_Written instruction a:_
Can you edit the rows from the line with "Given: Click the" to the line with "Looking at the" so that "attachments" becomes "files", with nothing else changed and the pictures left out of your answer?

_Source passage:_
I gave a talk about picturebooks and critical literacy. One of the picturebooks I shared was The paper bag princess written by Robert Munsch and Illustrated by Michael Martchenko.  It's a classic, published in 1980 and still a best seller. Because it plays around with the helpless princess and dragon thing and challenges stereotypes, it's particularly useful for getting children to think about what we take for granted as the norm. 

If you go to Robert Munsch's website, here, there's a lovely description of how he created the story. There's also a great reading of the story, which is so dramatic, it's well worth sharing with your group of children, just for the fun of it!
Front cover
I have a paperback, Scholastic, Little Hippo version, published in 1990. There are no endpapers or exciting peritextual bits.  I have no idea what the original version of this picturebook was like. The front cover is a repeat of an illustration on opening 4. It shows us two of the main characters, Princess Elizabeth and the dragon.  
Title page
The title page shows us, again, what Elizabeth looks like as a paper bag princess. Notice that she's smiling and doesn't seem at all worried at the idea of wearing a paper bag instead of a posh frock!

This picturebook has been designed so that each opening shows an illustration on recto and the text on verso.  I've only photographed the verso illustrations. 

Opening 1
The first opening is typical of all princess stories. A beautiful princess doting on a prince. The words tell us that she lives in a castle and has expensive princess clothes. They also tell us she is going to marry a prince called Ronald. The illustration shows a bored prince who doesn't look at all excited about the prospect of marrying a princess. 

Nothing is as it seems. "Unfortunately a dragon smashed her castle, burned all her clothes and carried off Prince Ronald."  There's a great illustration of Ronald being taken away, the dragons claws clutching at his breeches. 

Opening 3
What does Elizabeth do? She decides to get her Ronald back. This illustration on opening 3 shows her determination. "She looked everywhere for something to wear but the only thing that she could find that wasn't burnt was a paper bag."  No matter what, she would save her prince. Off she goes following the dragon's trail of "burnt forests and horses' bones."


Elizabeth found her dragon, in a cave with a large door. She knocked on the door and the dragon answered, "Well, a princess! I love to eat princesses, but I have already eaten a whole castle today. I am a very busy dragon. Come back tomorrow."

_Material shown:_
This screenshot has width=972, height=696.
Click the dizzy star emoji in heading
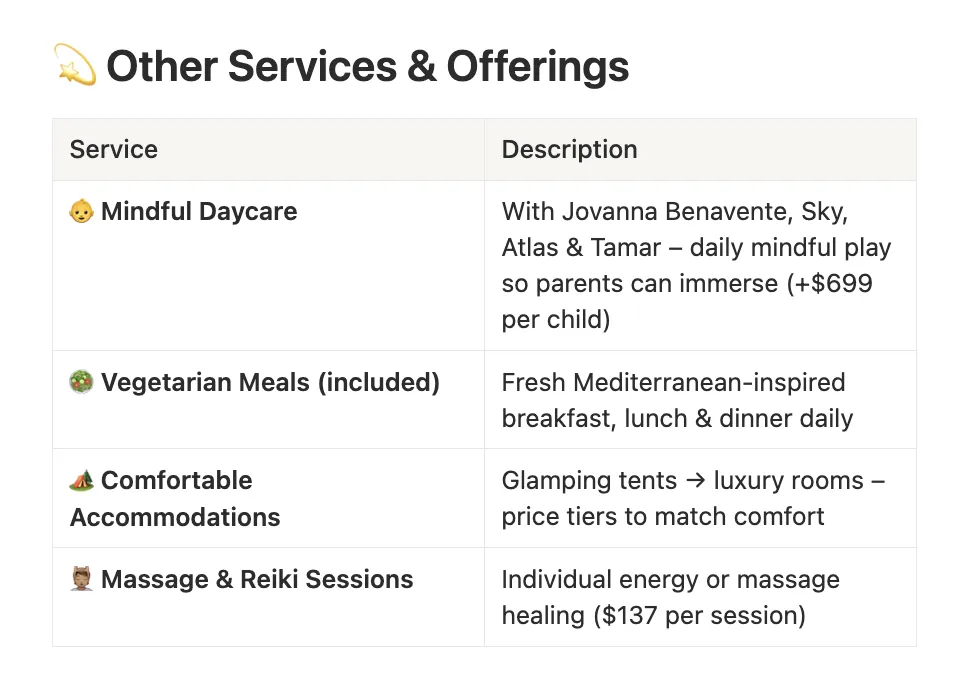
* * *
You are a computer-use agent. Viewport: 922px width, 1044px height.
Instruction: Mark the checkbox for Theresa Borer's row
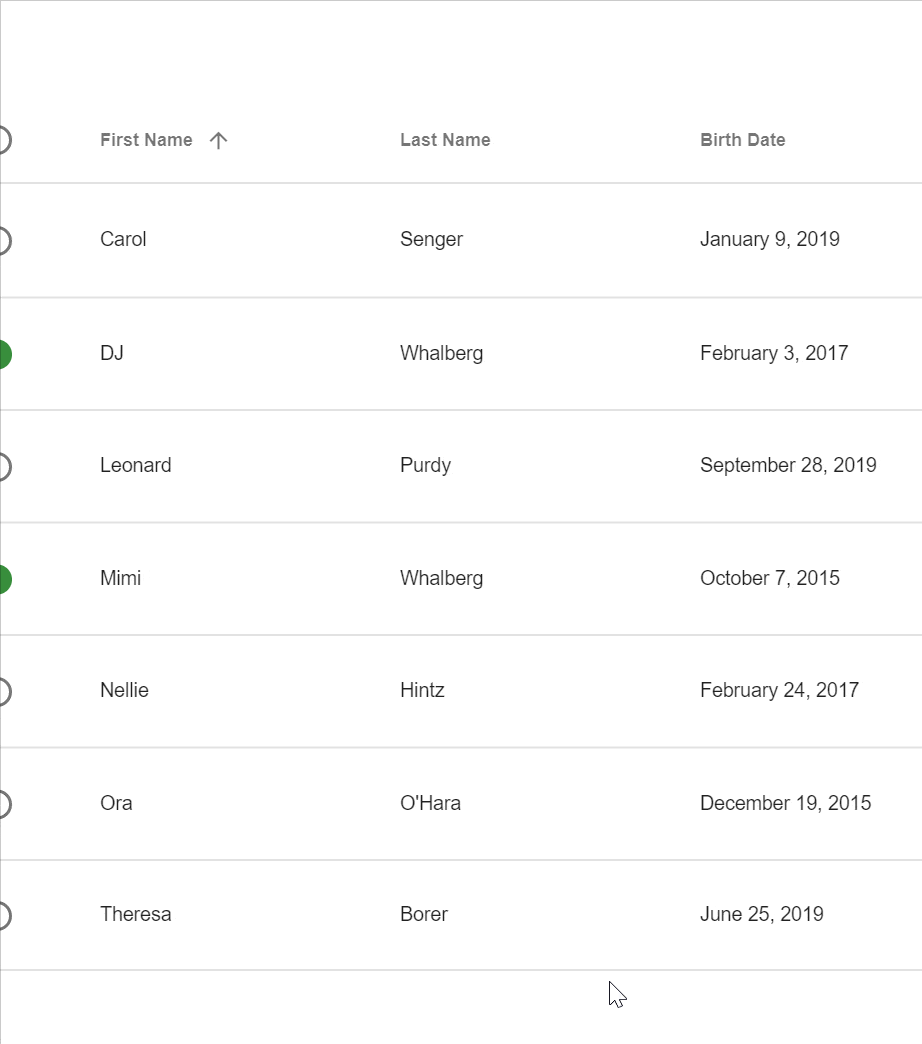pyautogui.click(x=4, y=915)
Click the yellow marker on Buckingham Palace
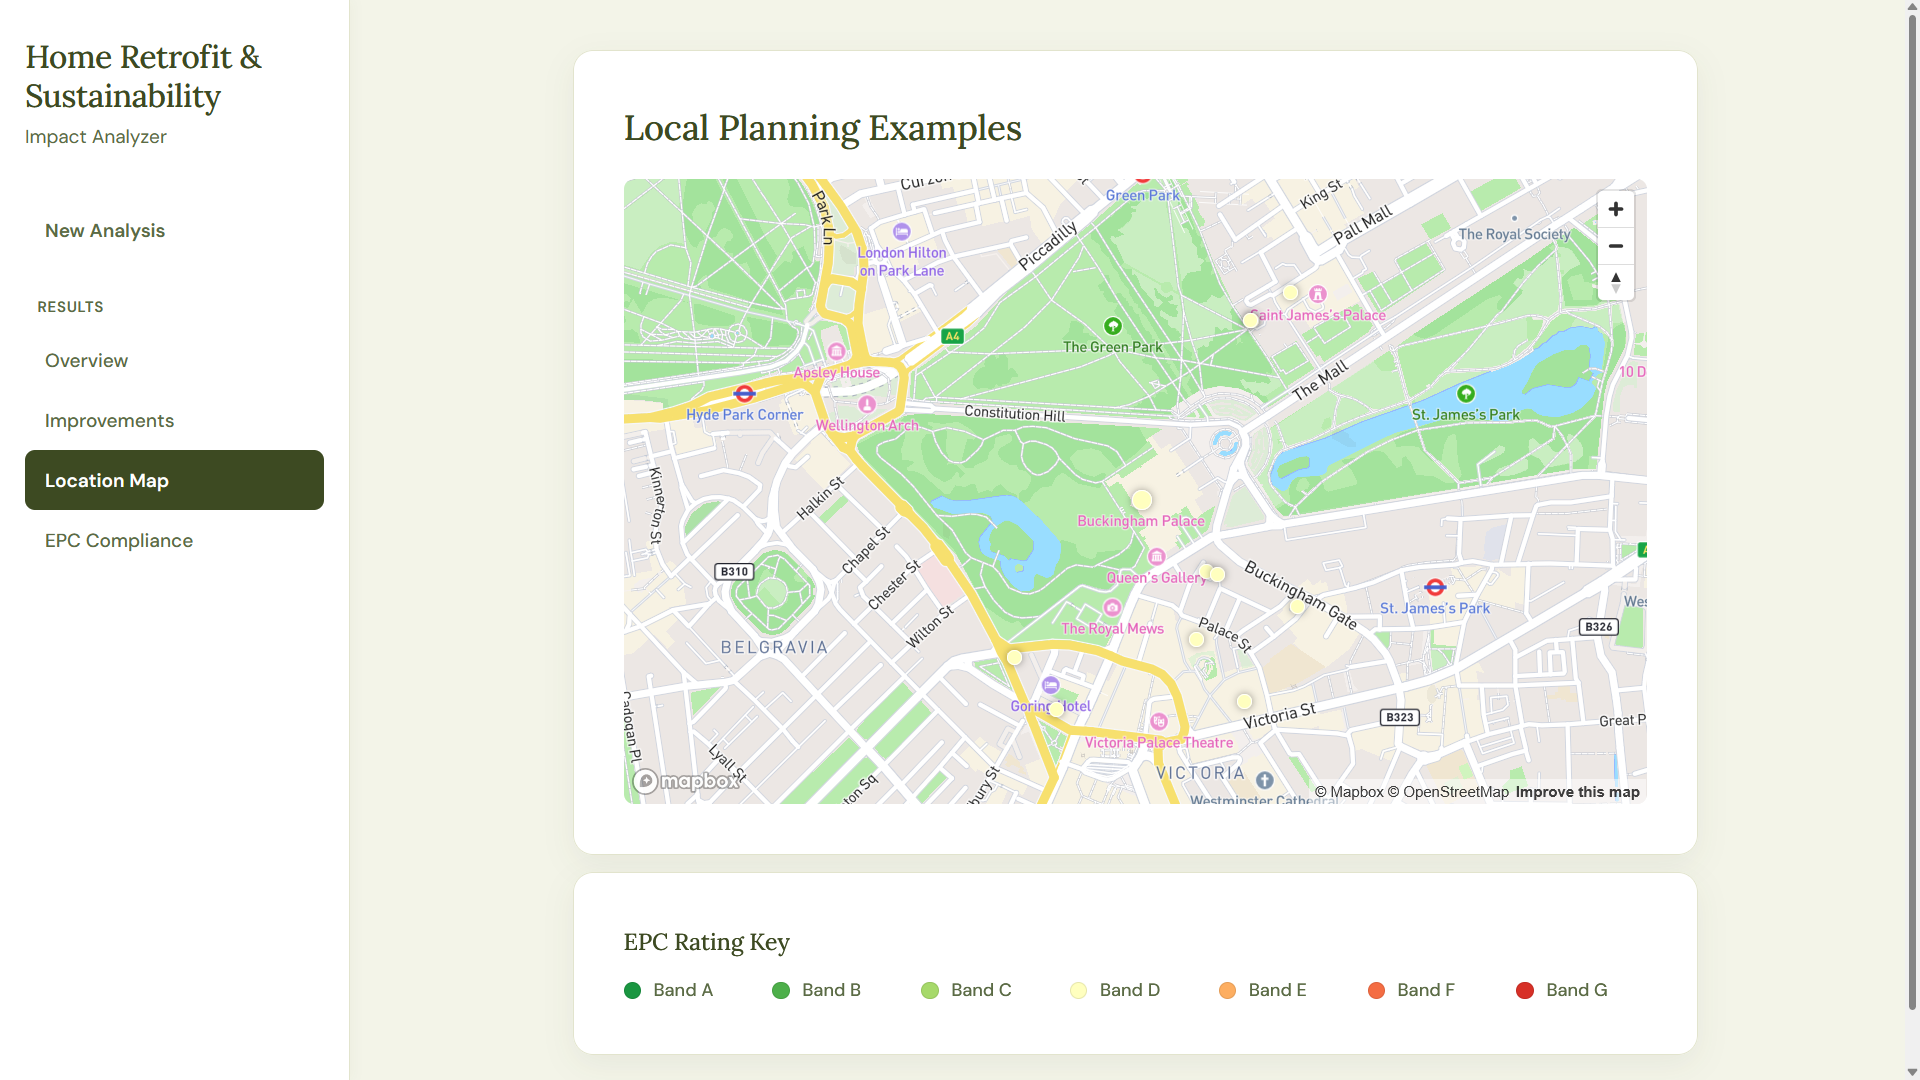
==
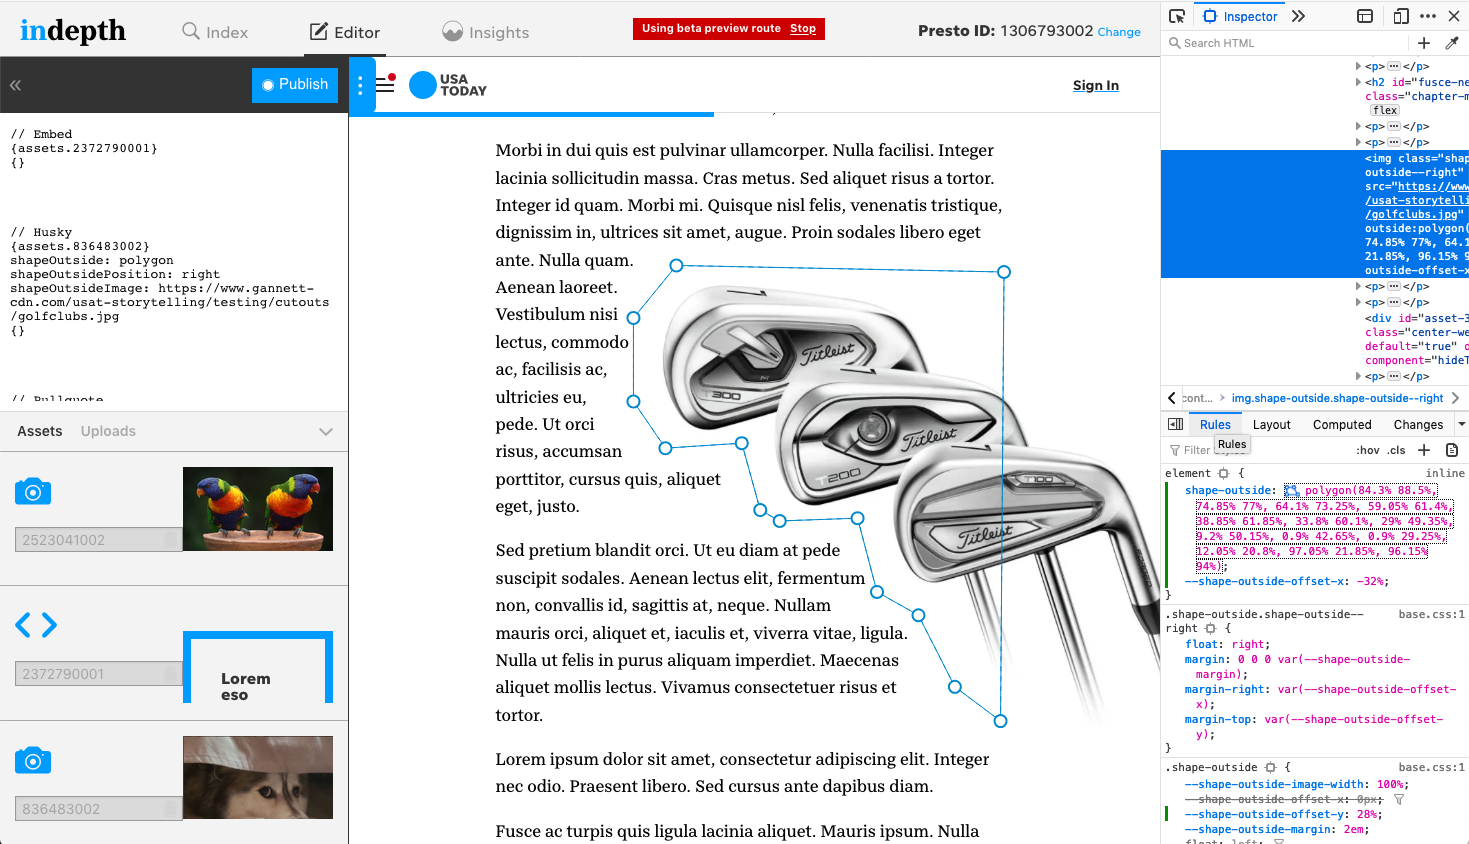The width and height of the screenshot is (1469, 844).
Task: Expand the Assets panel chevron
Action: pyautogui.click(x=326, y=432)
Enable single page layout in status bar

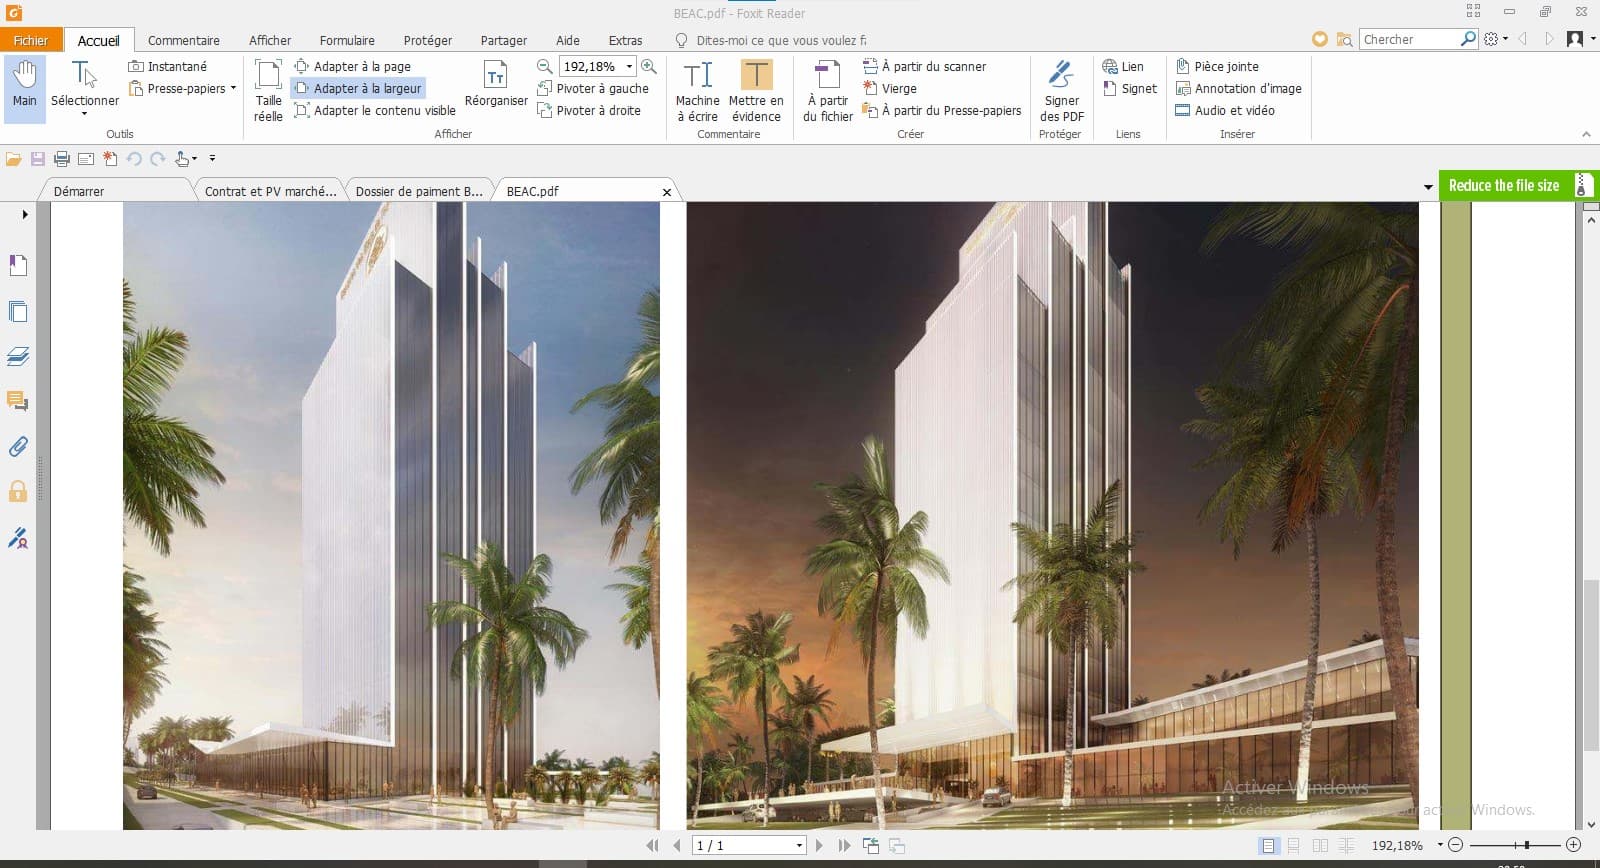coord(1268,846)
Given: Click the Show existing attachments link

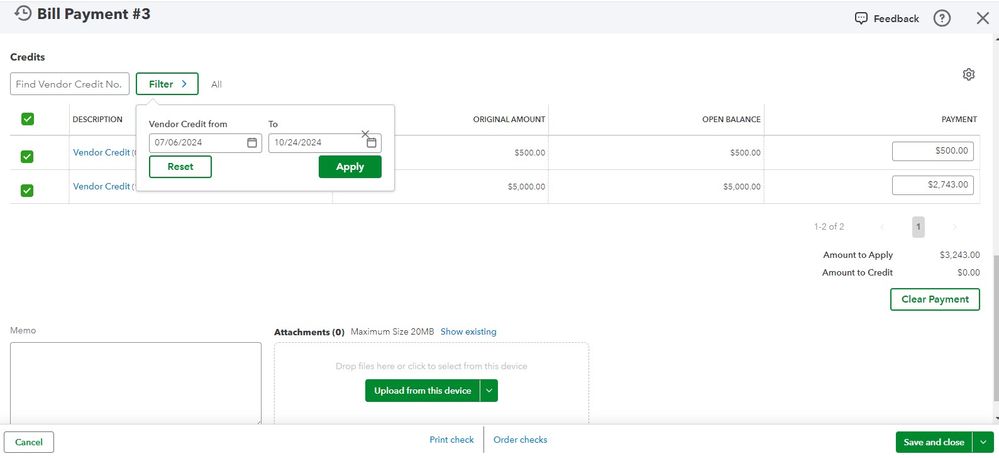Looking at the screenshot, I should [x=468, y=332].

_Written instruction b:_
Can you carry on the review of The paper bag princess from the point where it stops?

_Written reply a:_
Given: Click the Show existing files link

Looking at the screenshot, I should [x=468, y=332].

_Written reply b:_
Opening 5
But Elizabeth didn't give up... She used her brains... "Is it true you are the smartest and fiercest dragon in the whole world?"  Just look at that cocksure dragon. "Is it true that you can burn up ten forests with your fiery breath?" asks Elizabeth. Of course the dragon replied "Yes" and "breathed out so much fire that he burnt up fifty forests." That was pretty amazing, then he burnt up one hundred forests and even though Elizabeth encouraged him to do it again, he "didn't even have enough fire left to cook a meatball."

Opening 8
Elizabeth just kept on asking ... "Dragon is it true that you can fly around the world in just ten seconds?" Of course the dragon replies "Yes!" and off he went. That's quick! Elizabeth was excited when he got back, "Fantastic, do it again." And so he did and was so tired when he got back that he just lay down on the ground and slept. Well who wouldn't be tired after going round the world twice in twenty seconds!

Opening 10

Elizabeth checked the dragon really was asleep, which included shouting in his ear, but he was so tired he didn't even move. But someone else did... can you see Prince Ronald at the window?  Waving wildly.

And what do you think Ronald did when she freed him from the dragon's cave?


Opening 11
He was the rudest prince ever. He said, "Elizabeth, you are a mess! You smell like ashes, your hair is all tangled and you are wearing a dirty old paperbag. Come back when you are dressed like a real princess."

Now what do you think about that?  What would you do if you were Elizabeth?  Most girls are absolutely certain they'd punch him in the nose!



Opening 12
Can you read what she said?  But you can certainly see what she did!  She said very firmly, "Ronald your clothes are really pretty and your hair is very neat. You look like a real prince, but you are a toad." And of course they didn't get married!

In fact, in Robert Munsch's first draft he had Elizabeth punching Ronald's nose, but it looked too violent in the illustrations, so he changed it!  And in Canada Elizabeth calls Ronald a "Bum". That's an interesting cultural difference, we'd never say that in a picturebook in the UK!

So, a great little story to get upper primary kids thinking about stereotypes.  By way of getting them to ponder over princesses before you tell the story, how about asking them to think or write three words or expressions which they associate with “princess”. Can they think of any stories with princesses in?  I'll bet they name some of these disney ones...
Once you've told the story talk about feelings and get them to consider the following: 
How do you think Ronald feels …
…when he is carried off by the dragon?
…when Elizabeth opens the door to rescue him?
How do you think Elisabeth feels …
…when Ronald is carried off by the dragon?
…when she knocks on the dragon’s door?
…when Ronald tells her to come back when she looks like a real princess? 
…at the end of the story?

Just how many stories do they know about princesses like this story? By sharing and talking about picturebooks like this we are helping our students to disrupt the commonplace, interrogate multiple view-points and even touch on sociopolitical issues ... these are three of the four dimensions of  Critical Literacy according to Lewison, Flint & van Sluys.  The fourth is to take action and promote social justice.  That's not so easy in our classes, but less far away when we share these kinds of picturebooks.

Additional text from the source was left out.